(Collected data entries)
Start of Block

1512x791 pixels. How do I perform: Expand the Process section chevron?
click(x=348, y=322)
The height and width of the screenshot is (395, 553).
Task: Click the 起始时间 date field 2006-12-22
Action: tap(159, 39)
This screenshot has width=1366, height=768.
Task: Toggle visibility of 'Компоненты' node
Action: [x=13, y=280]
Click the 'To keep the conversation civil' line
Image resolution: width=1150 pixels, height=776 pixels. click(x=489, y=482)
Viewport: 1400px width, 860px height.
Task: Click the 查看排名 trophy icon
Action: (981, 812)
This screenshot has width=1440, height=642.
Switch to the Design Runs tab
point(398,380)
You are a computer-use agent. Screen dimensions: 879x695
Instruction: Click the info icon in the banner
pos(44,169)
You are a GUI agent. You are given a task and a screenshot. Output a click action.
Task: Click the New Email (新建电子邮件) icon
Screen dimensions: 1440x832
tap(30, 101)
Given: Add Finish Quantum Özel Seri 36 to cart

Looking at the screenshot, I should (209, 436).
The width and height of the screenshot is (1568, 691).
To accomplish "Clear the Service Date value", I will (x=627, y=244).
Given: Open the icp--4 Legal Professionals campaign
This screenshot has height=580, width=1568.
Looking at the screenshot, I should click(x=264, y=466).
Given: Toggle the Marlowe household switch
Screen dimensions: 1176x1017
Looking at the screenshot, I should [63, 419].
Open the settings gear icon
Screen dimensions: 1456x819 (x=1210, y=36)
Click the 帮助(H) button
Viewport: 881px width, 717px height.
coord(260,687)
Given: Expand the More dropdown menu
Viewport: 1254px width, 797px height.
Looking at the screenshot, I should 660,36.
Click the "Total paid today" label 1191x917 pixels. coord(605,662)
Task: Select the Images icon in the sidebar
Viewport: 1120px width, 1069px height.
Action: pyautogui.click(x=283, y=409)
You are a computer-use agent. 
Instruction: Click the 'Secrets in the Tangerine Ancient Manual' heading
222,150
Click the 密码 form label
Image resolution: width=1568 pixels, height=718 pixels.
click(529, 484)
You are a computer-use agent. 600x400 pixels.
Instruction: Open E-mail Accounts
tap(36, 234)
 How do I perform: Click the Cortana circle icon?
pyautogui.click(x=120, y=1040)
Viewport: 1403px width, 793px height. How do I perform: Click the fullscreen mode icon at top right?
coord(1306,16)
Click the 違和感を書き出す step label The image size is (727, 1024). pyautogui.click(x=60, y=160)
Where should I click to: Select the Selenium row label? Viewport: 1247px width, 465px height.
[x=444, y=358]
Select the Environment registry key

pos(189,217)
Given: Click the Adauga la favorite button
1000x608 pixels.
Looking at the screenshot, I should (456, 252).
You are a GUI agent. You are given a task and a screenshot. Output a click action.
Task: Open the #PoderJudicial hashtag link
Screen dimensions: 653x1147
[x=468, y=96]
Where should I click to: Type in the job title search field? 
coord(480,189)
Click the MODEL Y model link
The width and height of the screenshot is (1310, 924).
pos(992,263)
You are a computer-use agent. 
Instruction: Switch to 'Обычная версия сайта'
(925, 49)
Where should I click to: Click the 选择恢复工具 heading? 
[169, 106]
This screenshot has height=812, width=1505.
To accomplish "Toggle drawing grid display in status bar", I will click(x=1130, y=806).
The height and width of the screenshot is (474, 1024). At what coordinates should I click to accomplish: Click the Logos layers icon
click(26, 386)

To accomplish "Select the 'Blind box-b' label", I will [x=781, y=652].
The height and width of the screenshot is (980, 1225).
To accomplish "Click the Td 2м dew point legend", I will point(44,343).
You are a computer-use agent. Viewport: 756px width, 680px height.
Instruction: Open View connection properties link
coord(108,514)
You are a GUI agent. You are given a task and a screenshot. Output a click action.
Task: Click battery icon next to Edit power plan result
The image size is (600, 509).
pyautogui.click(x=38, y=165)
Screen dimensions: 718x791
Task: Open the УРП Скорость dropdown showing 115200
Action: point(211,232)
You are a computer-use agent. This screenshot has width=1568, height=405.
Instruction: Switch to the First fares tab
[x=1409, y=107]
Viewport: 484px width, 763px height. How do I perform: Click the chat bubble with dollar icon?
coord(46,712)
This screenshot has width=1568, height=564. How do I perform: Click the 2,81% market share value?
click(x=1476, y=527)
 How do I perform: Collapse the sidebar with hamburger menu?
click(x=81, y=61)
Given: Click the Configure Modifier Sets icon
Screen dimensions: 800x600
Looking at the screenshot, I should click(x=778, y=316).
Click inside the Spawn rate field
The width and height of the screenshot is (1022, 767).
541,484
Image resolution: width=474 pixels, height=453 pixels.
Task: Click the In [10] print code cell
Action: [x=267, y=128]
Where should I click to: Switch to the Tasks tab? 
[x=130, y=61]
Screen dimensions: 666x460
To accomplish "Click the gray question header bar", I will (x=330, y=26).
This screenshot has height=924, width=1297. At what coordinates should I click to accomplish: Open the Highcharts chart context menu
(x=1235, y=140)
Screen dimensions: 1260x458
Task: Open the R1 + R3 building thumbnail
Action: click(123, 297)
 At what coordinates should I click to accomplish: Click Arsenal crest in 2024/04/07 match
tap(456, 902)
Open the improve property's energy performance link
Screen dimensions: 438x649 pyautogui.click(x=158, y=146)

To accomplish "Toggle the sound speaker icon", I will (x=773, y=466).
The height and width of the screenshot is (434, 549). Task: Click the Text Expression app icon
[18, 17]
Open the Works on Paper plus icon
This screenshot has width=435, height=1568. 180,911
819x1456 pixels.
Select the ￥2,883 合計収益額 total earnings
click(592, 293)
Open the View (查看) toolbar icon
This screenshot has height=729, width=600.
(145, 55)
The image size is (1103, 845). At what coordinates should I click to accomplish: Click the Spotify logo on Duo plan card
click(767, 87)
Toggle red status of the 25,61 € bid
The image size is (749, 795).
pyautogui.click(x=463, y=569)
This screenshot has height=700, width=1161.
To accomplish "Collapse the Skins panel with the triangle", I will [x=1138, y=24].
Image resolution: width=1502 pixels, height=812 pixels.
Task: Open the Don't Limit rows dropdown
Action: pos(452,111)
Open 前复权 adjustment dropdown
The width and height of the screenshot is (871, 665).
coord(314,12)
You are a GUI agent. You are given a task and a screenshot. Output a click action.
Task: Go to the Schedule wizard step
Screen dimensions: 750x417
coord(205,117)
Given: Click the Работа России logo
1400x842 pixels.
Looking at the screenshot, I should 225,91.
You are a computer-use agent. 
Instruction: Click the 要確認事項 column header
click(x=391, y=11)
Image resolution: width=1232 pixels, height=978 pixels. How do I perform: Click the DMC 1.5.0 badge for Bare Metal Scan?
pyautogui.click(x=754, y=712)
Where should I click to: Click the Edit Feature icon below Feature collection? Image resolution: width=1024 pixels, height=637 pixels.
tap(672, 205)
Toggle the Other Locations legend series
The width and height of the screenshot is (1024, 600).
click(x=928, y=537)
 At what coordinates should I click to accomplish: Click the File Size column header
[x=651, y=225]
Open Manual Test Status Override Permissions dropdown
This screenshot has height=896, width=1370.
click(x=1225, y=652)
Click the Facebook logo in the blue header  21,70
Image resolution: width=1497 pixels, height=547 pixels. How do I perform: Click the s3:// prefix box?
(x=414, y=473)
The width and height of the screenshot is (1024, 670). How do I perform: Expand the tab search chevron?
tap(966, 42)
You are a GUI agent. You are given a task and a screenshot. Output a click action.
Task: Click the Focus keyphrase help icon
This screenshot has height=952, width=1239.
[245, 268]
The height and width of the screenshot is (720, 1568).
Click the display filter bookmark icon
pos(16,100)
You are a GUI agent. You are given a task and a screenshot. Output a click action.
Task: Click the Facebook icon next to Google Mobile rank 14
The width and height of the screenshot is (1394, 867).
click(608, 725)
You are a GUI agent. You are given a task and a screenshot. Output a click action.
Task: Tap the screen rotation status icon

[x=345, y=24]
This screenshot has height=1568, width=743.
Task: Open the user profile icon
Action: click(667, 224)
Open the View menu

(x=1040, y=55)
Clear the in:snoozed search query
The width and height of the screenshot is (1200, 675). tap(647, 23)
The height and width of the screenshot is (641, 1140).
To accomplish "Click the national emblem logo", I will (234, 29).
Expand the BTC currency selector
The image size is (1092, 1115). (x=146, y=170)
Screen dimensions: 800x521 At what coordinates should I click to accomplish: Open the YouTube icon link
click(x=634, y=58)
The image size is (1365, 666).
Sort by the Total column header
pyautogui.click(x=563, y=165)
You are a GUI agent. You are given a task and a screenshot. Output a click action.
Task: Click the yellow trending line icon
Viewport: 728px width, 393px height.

End of Block

* Your task: Transcribe the records above exactly, beginning at the line that contains "Screen dimensions: 653x1147" and ending with the line that contains "The height and width of the screenshot is (980, 1225).", both included, and nothing else.

* Task output:
Screen dimensions: 653x1147
[x=468, y=96]
Where should I click to: Type in the job title search field? 
coord(480,189)
Click the MODEL Y model link
The width and height of the screenshot is (1310, 924).
pos(992,263)
You are a computer-use agent. 
Instruction: Switch to 'Обычная версия сайта'
(925, 49)
Where should I click to: Click the 选择恢复工具 heading? 
[169, 106]
This screenshot has height=812, width=1505.
To accomplish "Toggle drawing grid display in status bar", I will click(x=1130, y=806).
The height and width of the screenshot is (474, 1024). At what coordinates should I click to accomplish: Click the Logos layers icon
click(26, 386)

To accomplish "Select the 'Blind box-b' label", I will [x=781, y=652].
The height and width of the screenshot is (980, 1225).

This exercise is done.